Ovacionó a Liliana Felipe un público incondicional

Liliana Felipe.
Liliana Felipe.
La cordobesa Liliana Felipe es una rareza dentro del panorama de la música popular argentina. Aunque, por el tiempo que lleva residiendo en México, donde desarrolló su carrera, debería considerársela una artista de ese origen.

El núcleo central de su espectáculo -más allá de que dice algunos textos e interactúa con el público-está en las canciones. Pero su manera de componer, fundamentalmente desde las letras, y de presentar esos temas rompe con toda ortodoxia.

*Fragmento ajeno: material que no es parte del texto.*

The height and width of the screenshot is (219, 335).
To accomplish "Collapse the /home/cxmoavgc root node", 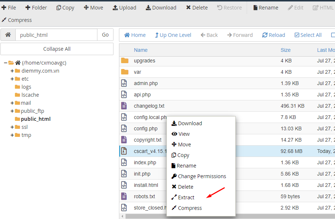I will click(x=5, y=63).
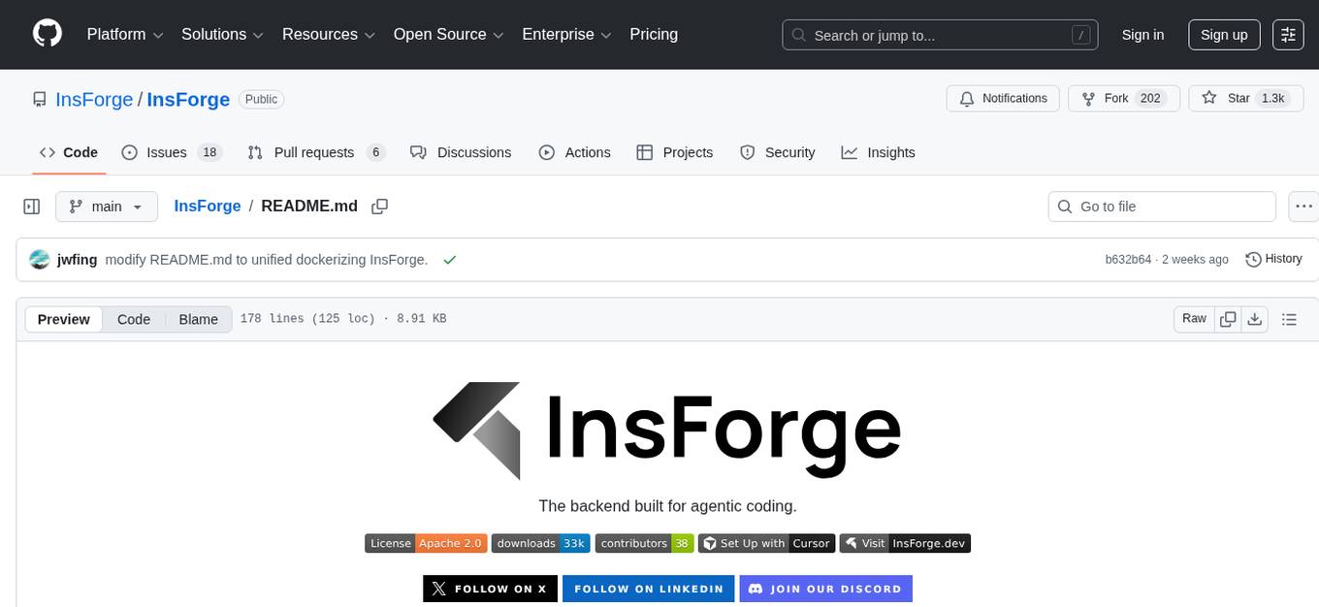View commit History for README.md
Screen dimensions: 1319x607
[1273, 259]
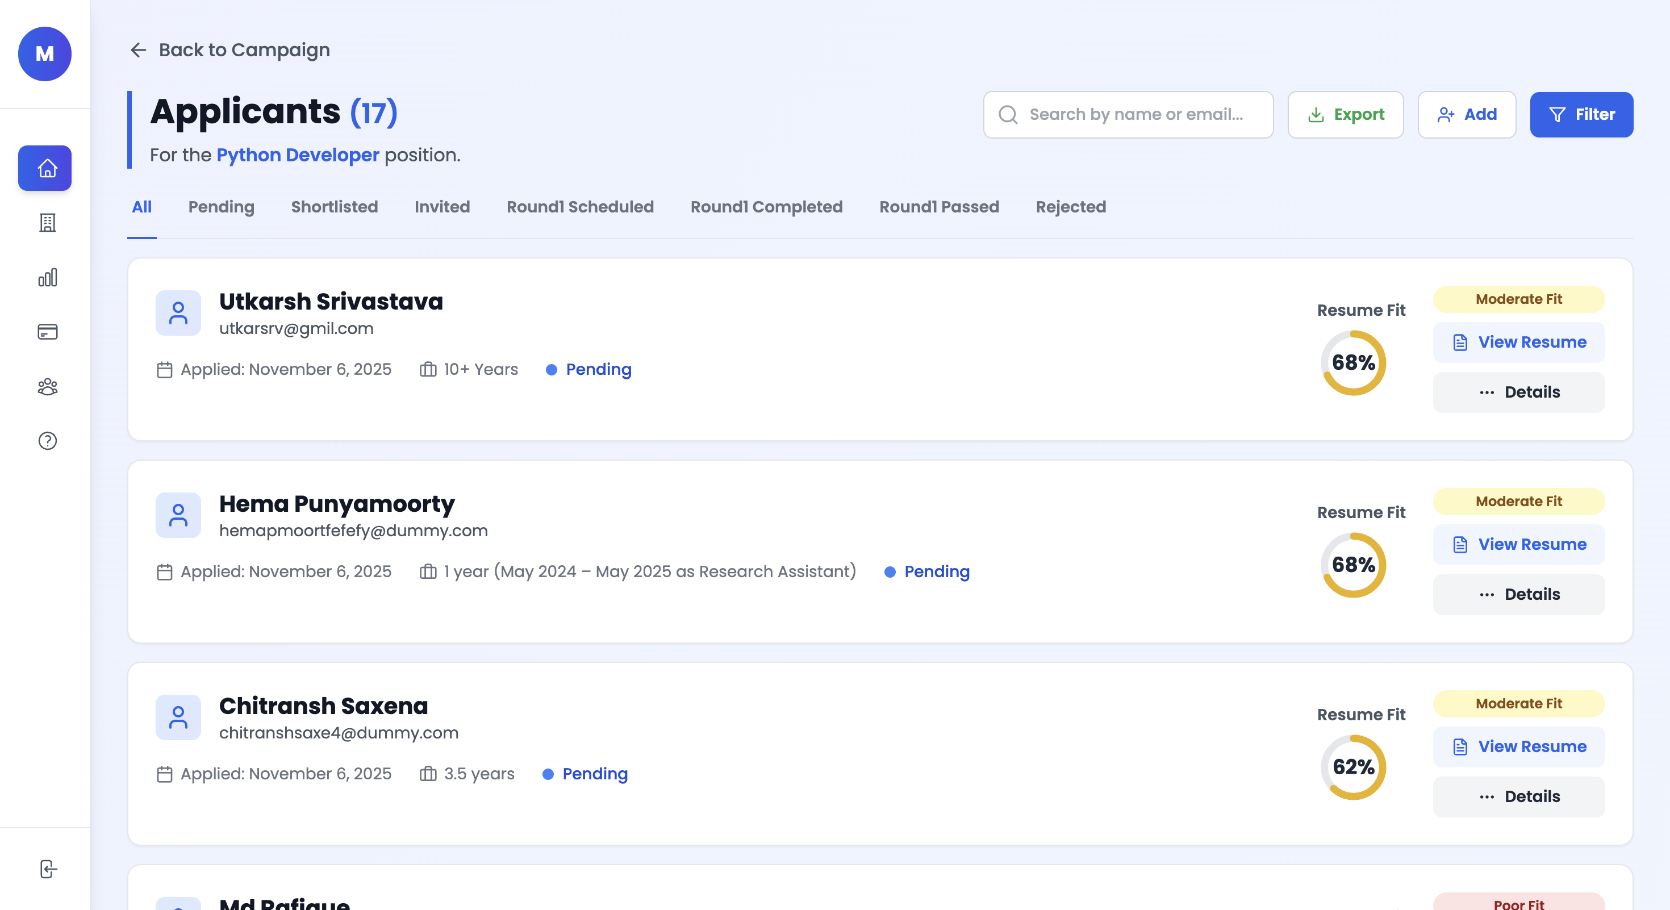Click the logout icon at sidebar bottom
This screenshot has height=910, width=1670.
coord(48,870)
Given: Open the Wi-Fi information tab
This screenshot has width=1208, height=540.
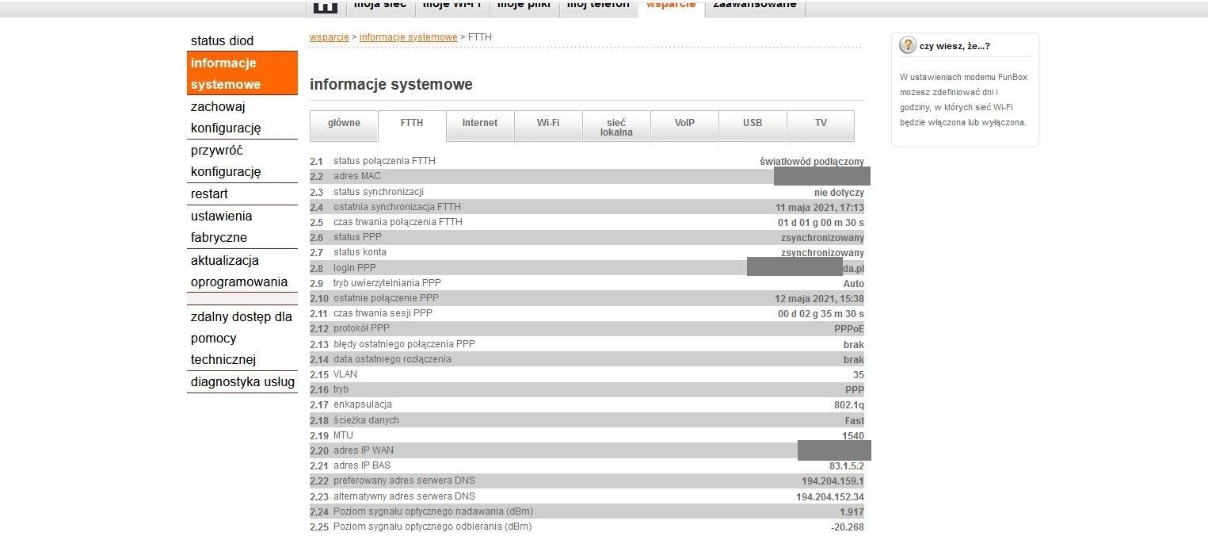Looking at the screenshot, I should pyautogui.click(x=547, y=124).
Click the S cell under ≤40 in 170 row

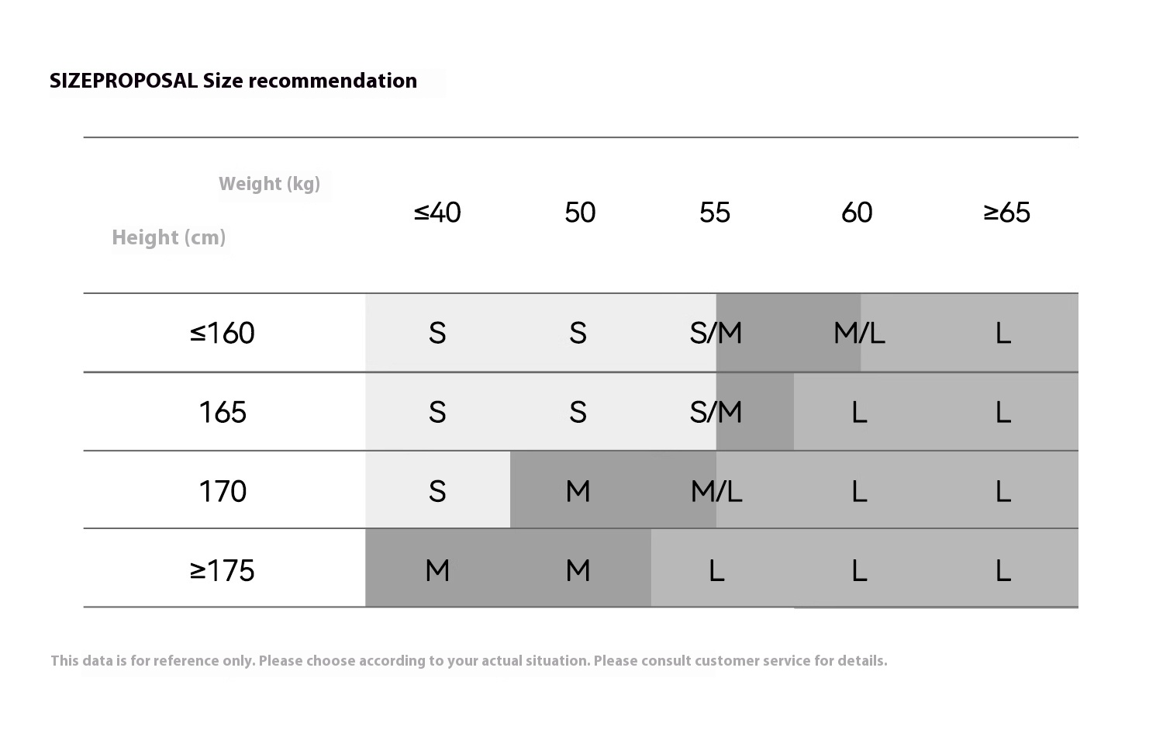pos(437,491)
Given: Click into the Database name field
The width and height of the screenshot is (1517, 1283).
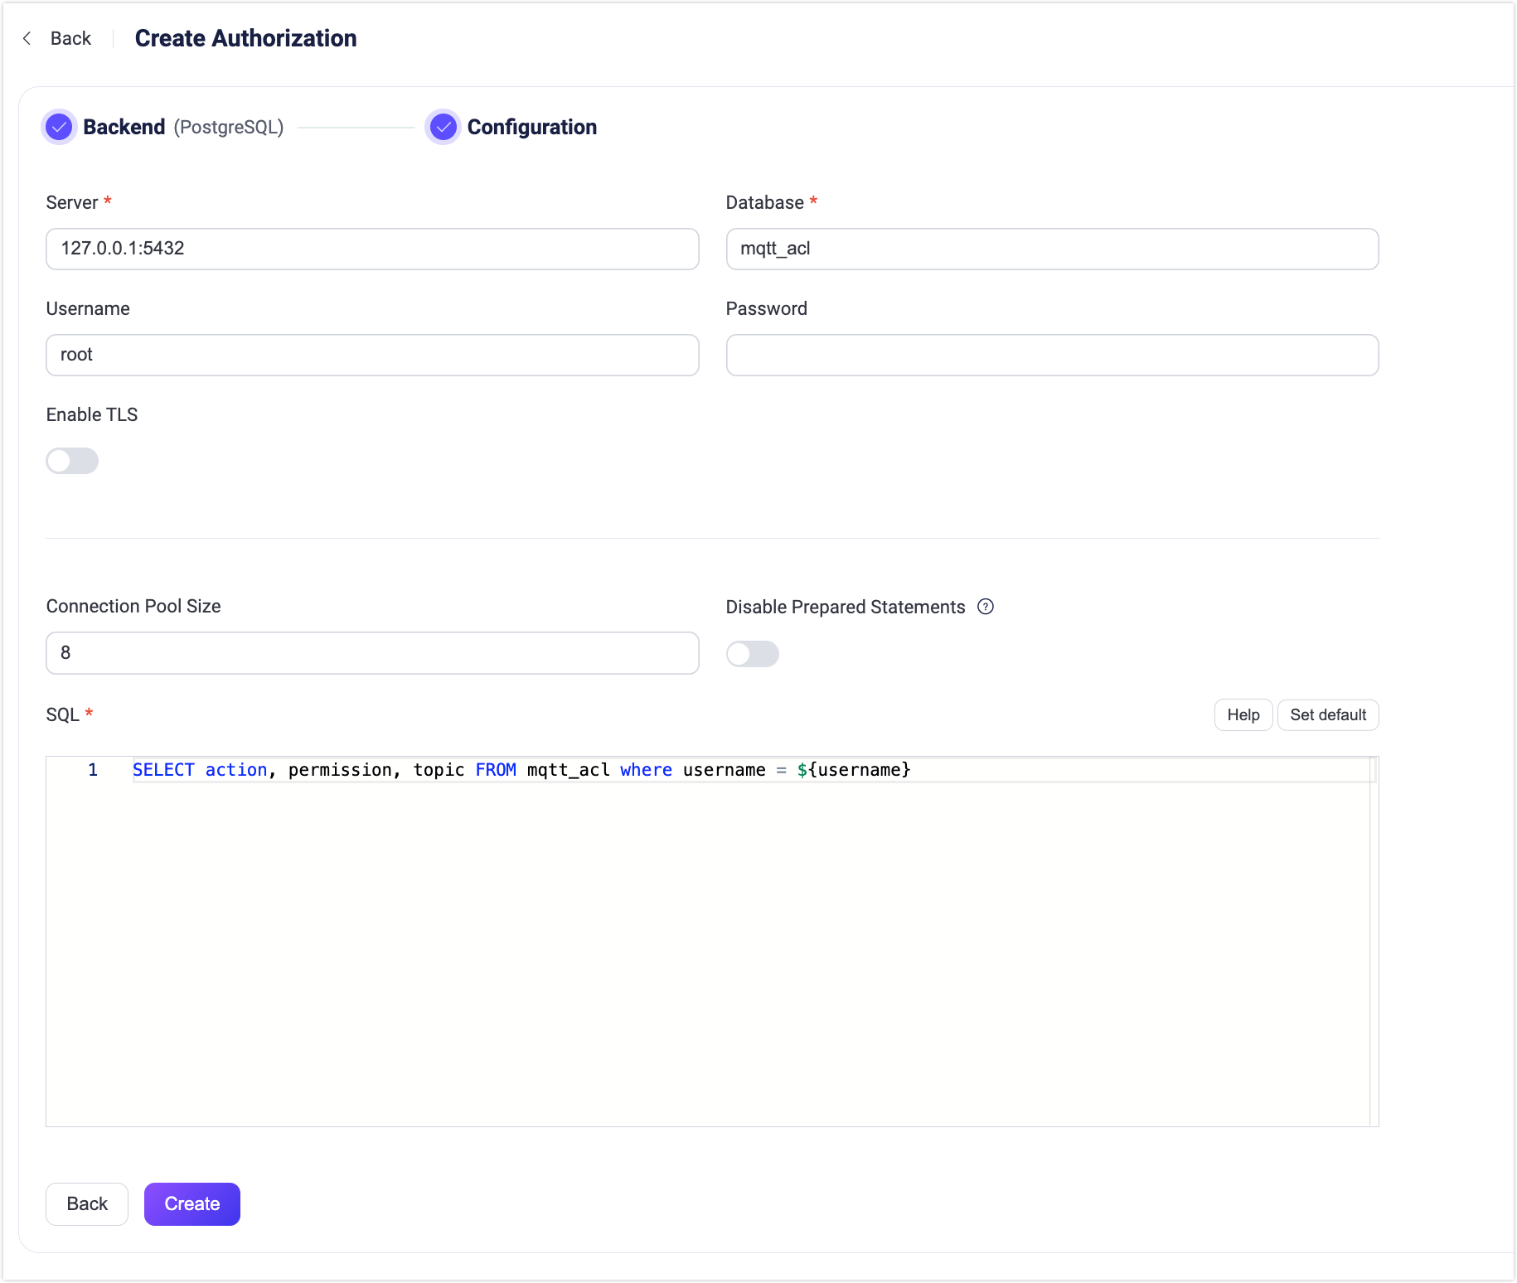Looking at the screenshot, I should [x=1052, y=249].
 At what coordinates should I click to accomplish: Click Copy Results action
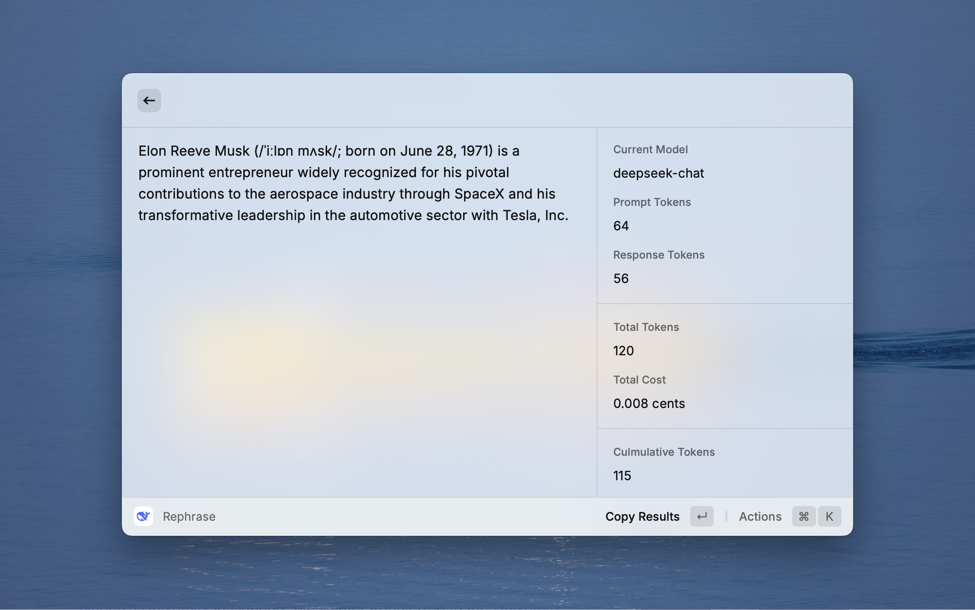pyautogui.click(x=642, y=516)
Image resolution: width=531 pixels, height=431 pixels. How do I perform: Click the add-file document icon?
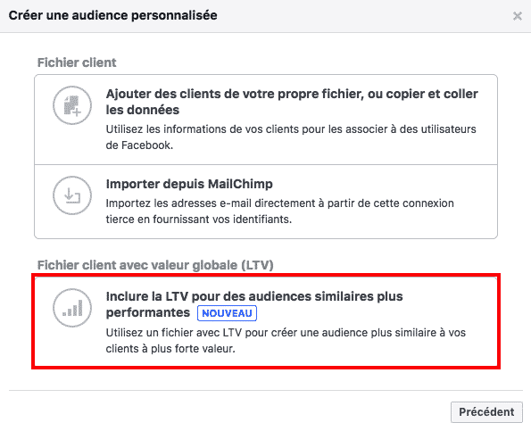pyautogui.click(x=72, y=105)
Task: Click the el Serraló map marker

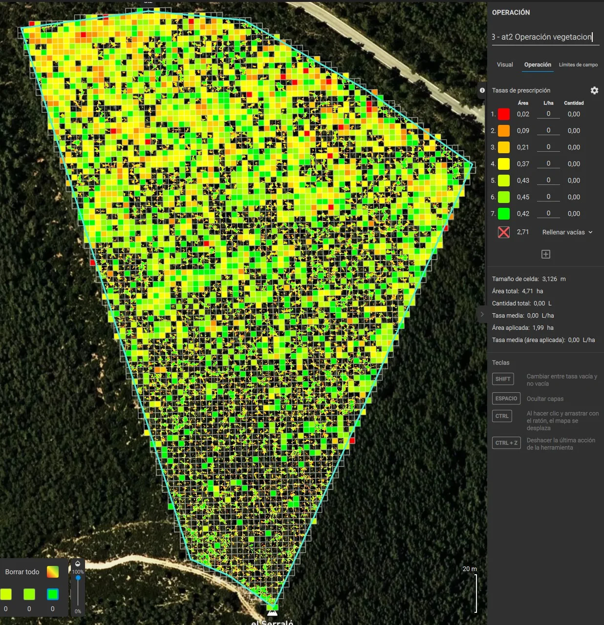Action: (272, 612)
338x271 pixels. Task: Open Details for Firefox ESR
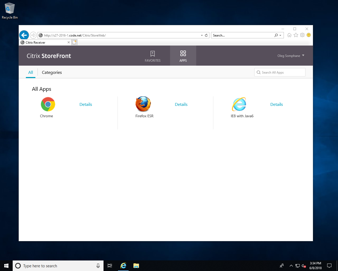pos(181,104)
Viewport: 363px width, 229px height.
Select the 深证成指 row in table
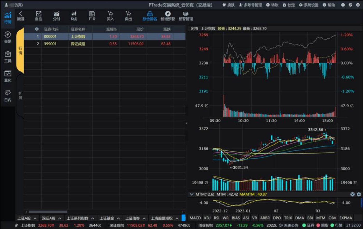pos(104,44)
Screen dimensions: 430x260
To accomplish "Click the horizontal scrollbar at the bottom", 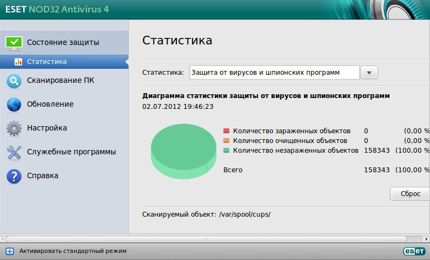I will pyautogui.click(x=215, y=238).
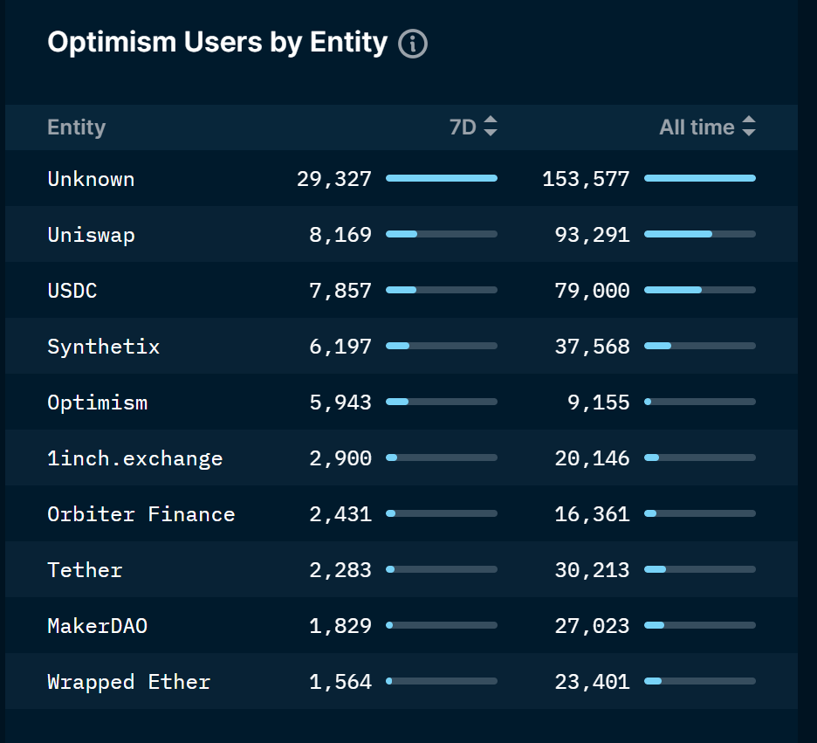Select the Unknown entity row

(x=402, y=179)
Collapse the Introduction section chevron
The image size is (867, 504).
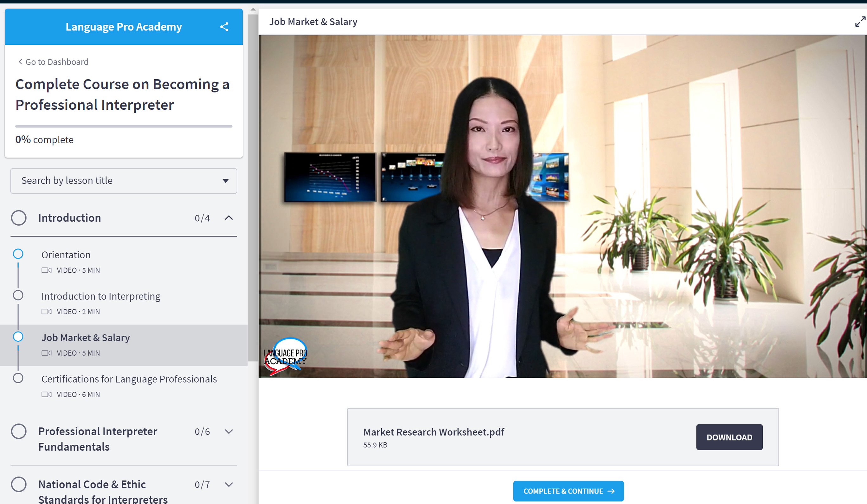(229, 218)
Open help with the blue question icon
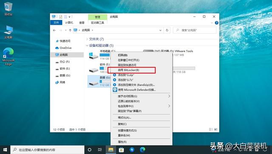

Siempre al borde de lo escatológico, critica a las instituciones militares y religiosas desde una postura más visceral que ideológica; prefiere hablar del desamor, o del mal amor, que de los buenos encuentros; juega con las palabras como si fueran sonidos, se burla de casi todo (de la Iglesia, de la pacatería, de algunos tangos tradicionales, y hasta de sí misma y de su dolor); hace gala de su homosexualidad (incluso muestra el video de su casamiento con la directora y actriz mexicana Jesusa Rodríguez); homenajea a su hermana desaparecida; muestra su atracción por los mercados de abasto en un par de títulos (su padre tenía un puesto en el mercado de su Córdoba natal); provoca permanentemente. No parece casual, entonces, que confiese un «click de amor» con Fernando Peña, a quien conoció estos días y estuvo presente en la sala. Coinciden, por cierto, en una postura para la que no hay una sola cosa «establecida» que no admita al menos el sarcasmo.

En lo musical, es mucho más clásica. Pasa del tango a la europea al danzón. A veces, sus melodías y sus armonías rompen con los moldes más tradicionales, aunque nunca logra irritar desde ese lugar. Canta maravillosamente, acompañándose con su piano, con un bandoneonista invitado, o con una pista grabada. Y en este caso invitó, para sendos dúos, a la actriz Alejandra Fletchner y a su pareja Jesusa Rodríguez. Y exhibe toda su capacidad de seducción y sus herramientas teatrales para conquistar en todo momento a la platea.

No todo lo que hace tiene el mismo interés. Su exceso de palabras soeces, su mensaje directo -que prefiere evitar las metáforas-, su apelación permanente a lo sexual autorreferencial, la coloca muchas veces en un lugar peligroso. Aunque, por supuesto, ésa es materia discutible. Sin duda, la mayoría del público que fue a verla y la ovacionó en esta única actuación, le cuestiona muy poco; y así lo demostró con una incondicionalidad anterior, seguramente, a que comenzara su espectáculo.